Foto: Fábio Alexandre
Dirceu de Mattos, técnico
do Vermelhinho.

A velha disputa entre capital e interior volta a movimentar o futebol paranaense a partir da próxima 4.ª-feira. Oito jogos marcarão o início da 94.ª edição do campeonato estadual. Quinze times partem atrás do troféu, que será defendido pelo Paranavaí.

Atual campeão, o Vermelhinho tenta repetir uma proeza que não acontece há 44 anos. Em 1964, o Grêmio Maringá foi o primeiro, e único, time do interior a conquistar o bicampeonato. Nunca mais o título ficou longe de Curitiba por dois anos seguidos.

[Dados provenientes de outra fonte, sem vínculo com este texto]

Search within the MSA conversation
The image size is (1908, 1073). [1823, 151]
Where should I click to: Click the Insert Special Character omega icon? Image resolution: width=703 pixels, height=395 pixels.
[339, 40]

O time que vai em busca da façanha não tem nenhum remanescente do que bateu o Paraná na decisão de 2007. Elenco e comissão técnica estão completamente reformulados. Amauri Knevitz, comandante da conquista, está hoje no São Caetano-SP e Dirceu de Mattos tem a tarefa de não deixar o Paranavaí fazer feio no papel de campeão.

O trio de ferro será o principal obstáculo às ambições do Vermelhinho. Mas Atlético, Coritiba e Paraná não terão moleza. Sem tempo para pré-temporada, vão encontrar os times do interior ?na ponta dos cascos?, após um bom período de preparação. O Adap-Galo, por exemplo, realizou quatro amistosos enquanto o elenco dos ?grandes? curtia suas férias. A dupla Atletiba promete uma disputa à parte. Após dois anos separados no Brasileirão, com o Coxa amargando a Segundona, os arqui-rivais são novamente os únicos representantes do Estado na elite nacional. Um ingrediente explosivo para o clássico marcado para o dia 20 de janeiro, pela 5.ª rodada.

O Paraná, que chegou à final nos últimos dois anos, não está dando muita bola para o torneio. Pelo menos na 1.ª fase. Enquanto os titulares farão uma pré-temporada em São Bento do Sul, um time reserva vai iniciar a disputa do estadual. A equipe principal só entrará em cena a partir da terceira rodada, no próximo dia 16.

Outras atrações do Paranaense estarão no banco de reservas. Dois goleiros que marcaram época no futebol brasileiro irão se arriscar no papel de treinadores. Valdir Peres, que defendeu a seleção em três Copas do Mundo (1974, 78 e 82), dirige o Real Brasil. O Cascavel será comandado por Rafael Camarota, campeão estadual pelo Atlético, em 83, e brasileiro pelo Coxa, em 85.